I'm not sure if the data-stall alarm is because of these network settings or not or if they are normal for the android OS. Its worth mentioning that I do not have any cdma/lte network disconnects or delayed handoffs etc. My connections work as they should and my phone sleeps as it should (I think).

I have a toro nexus running AOKP mr build 1. Perhaps I accidently flashed the wrong AOKP version? Which I HIGHLY doubt.
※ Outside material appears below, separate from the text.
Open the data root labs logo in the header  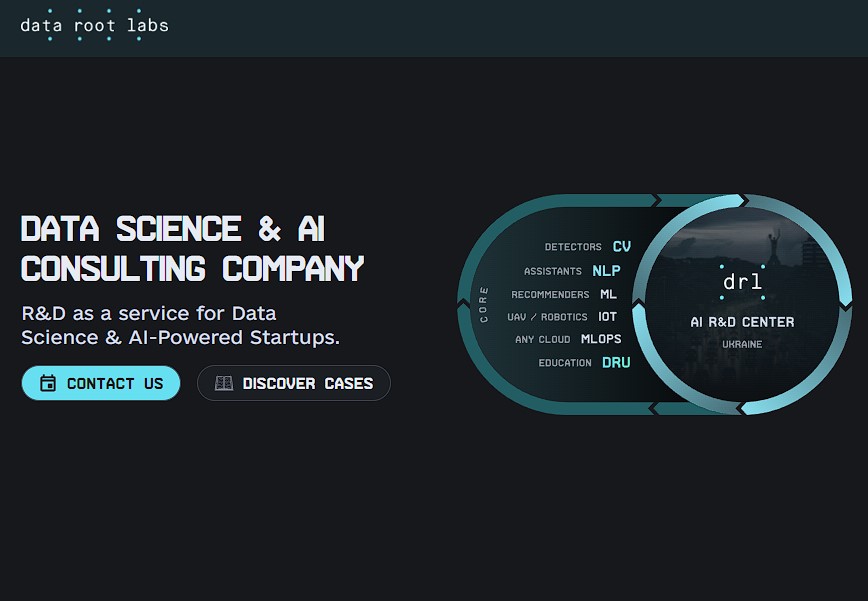point(95,25)
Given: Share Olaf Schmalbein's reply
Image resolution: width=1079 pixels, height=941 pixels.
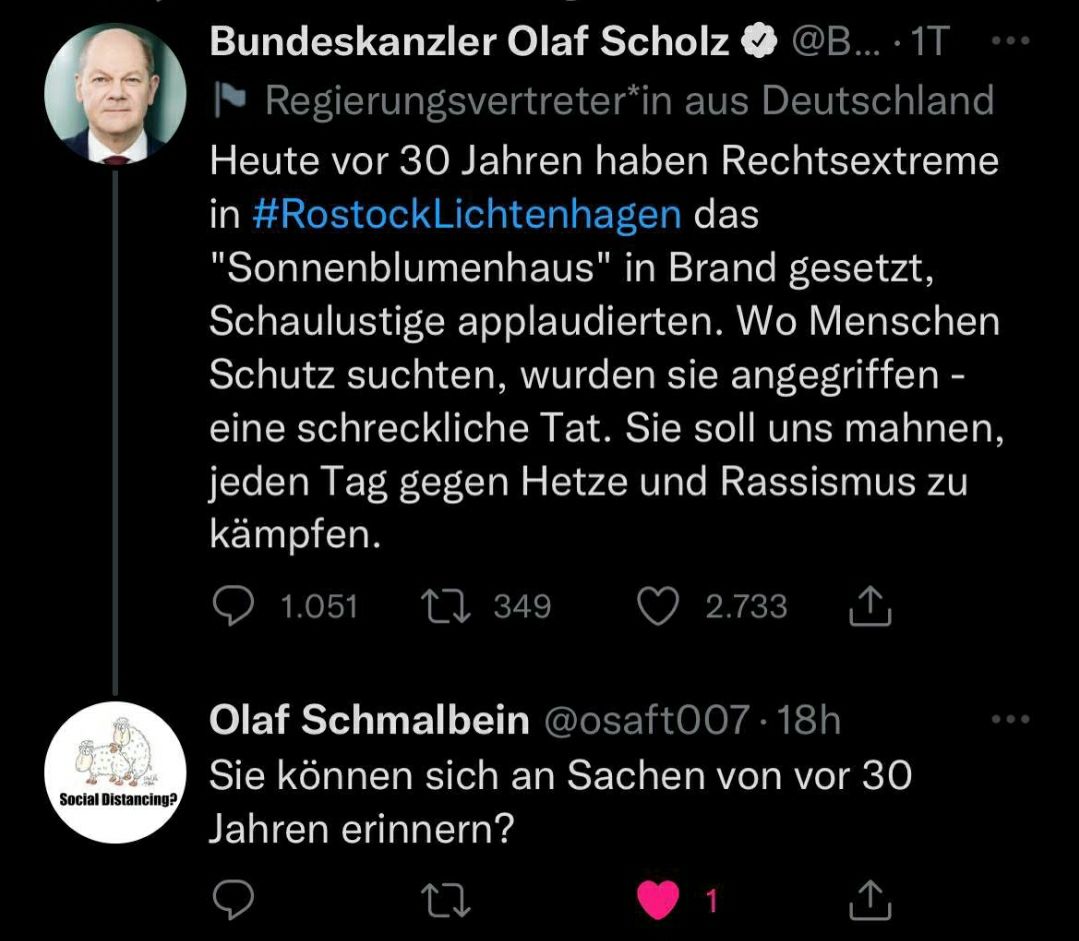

Maybe others using toro AOKP 4.2.1 can chime in on their settings. I attached some pictures for all to see.


----------



## Schoat333 (Jun 14, 2011)

That's interesting. My dialer menus shows GSM/CDMA on cm10.1 as well. My settings menu does show LTE/CDMA tho, and it sticks even after a reboot.


----------



## solidspidey (Jun 28, 2012)

Thanks for the reply!

Do you get a lot of data stall alarms in better battery stats? Maybe I get them alot because of my poor signal.

Sent from my Galaxy Nexus using Tapatalk 2


----------



## brkshr (Jun 16, 2011)

LTE is a GSM technology. That's normal for this phone.


----------



## Schoat333 (Jun 14, 2011)

brkshr said:


> LTE is a GSM technology. That's normal for this phone.


I thought I remember reading that somewhere. The weird thing is the dialer does have an LTE/CDMA option as well.


----------



## brkshr (Jun 16, 2011)

Schoat333 said:


> I thought I remember reading that somewhere. The weird thing is the dialer does have an LTE/CDMA option as well.


Ya, that confused me awhile ago as well. I created a thread just like this around this time last year.


----------



## solidspidey (Jun 28, 2012)

Thanks for all the info guys.

Anyone have any idea what that telephony.data.stall is?

Sent from my Galaxy Nexus using Tapatalk 2


----------